→ TO DO
From the records below, pull out every line that contains the string "radio", matching case exactly, and list those lines.
----------------
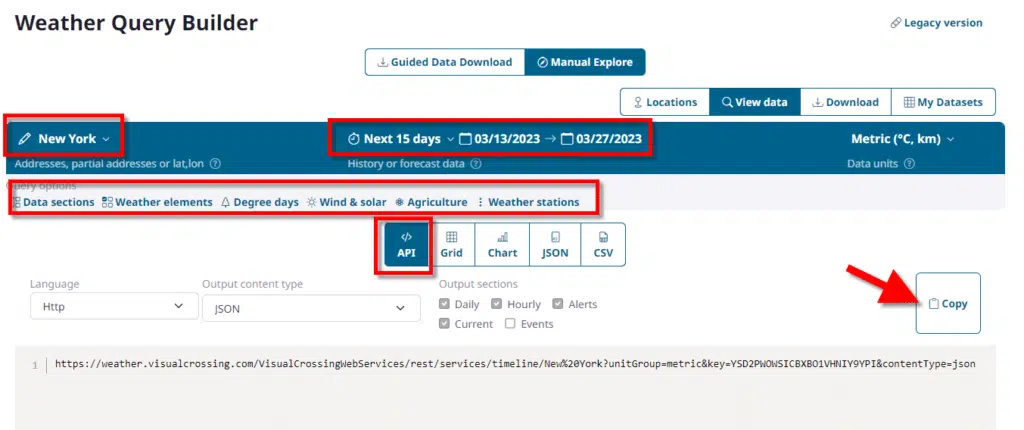Switch to the Chart tab
Viewport: 1024px width, 430px height.
pyautogui.click(x=502, y=245)
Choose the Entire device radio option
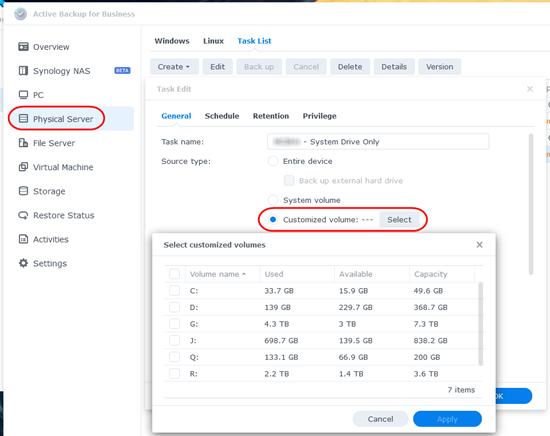 273,161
----------------
→ COMPLETED EXERCISE
Choose the Entire device radio option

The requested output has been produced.